==== PÁGINA ====

O essencial prende-se
com a vetusta noção de soberania. Dir-se-á que, particularmente no
mundo actual, se trata em grande medida de uma pura ficção. Tudo se
encontra tão ligado a tudo que nenhum país, por mais poderoso que seja, é
inteiramente soberano. Perfeitamente de acordo. Até iria mais longe.
Num mundo ideal imaginado, o soberanismo não apresenta virtudes
transcendentes irrecusáveis e a defesa de uma “política patriótica e de
esquerda” (ou de direita) não deve provocar êxtases imoderados. Há, no
entanto, duas coisas a ter em conta. A totalidade das nossas
instituições, de tudo o que oferece coerência à nossa sociedade,
comporta uma dimensão ficcional notória. O facto de as instituições, se
tudo correr bem, suscitarem em nós sentimentos de crença, indispensáveis
para termos alguma confiança no funcionamento decente da sociedade, não
contradita essa tal ficcionalidade: anda de mãos dadas com ela. Mas, é
verdade, este ponto é puramente teórico e, no limite, pode ser saltado.
Não se passa assim
com um outro aspecto, que possui uma natureza essencialmente pragmática.

==== DADOS FORNECIDOS ====

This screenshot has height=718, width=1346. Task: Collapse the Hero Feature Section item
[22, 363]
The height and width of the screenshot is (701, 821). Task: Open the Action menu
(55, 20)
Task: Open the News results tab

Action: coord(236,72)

====

OBJETIVO 1:
Responda a estas perguntas sobre o texto acerca da soberania:
(a) Segundo o texto, há algum país inteiramente soberano?
(b) Que sentimentos suscitam em nós as instituições, se tudo correr bem?
(c) Que natureza tem o outro aspecto referido na última frase?
OBJETIVO 2:
Formate como tabela Markdown as linhas das entradas, começando na linha que contém "The height and" e seguindo até ao fim das entradas, ambas incluídas. Use as colunas "Número", com o número de ordem de cada linha, e "Entrada", com o texto da linha, e omita as linhas em branco.
O texto e as entradas têm origens diferentes.

RESPOSTA ESPERADA 1:
(a) Não: nenhum país, por mais poderoso que seja, é inteiramente soberano.
(b) Sentimentos de crença.
(c) Uma natureza essencialmente pragmática.

RESPOSTA ESPERADA 2:
| Número | Entrada |
|---|---|
| 1 | The height and width of the screenshot is (701, 821). Task: Open the Action menu |
| 2 | (55, 20) |
| 3 | Task: Open the News results tab |
| 4 | Action: coord(236,72) |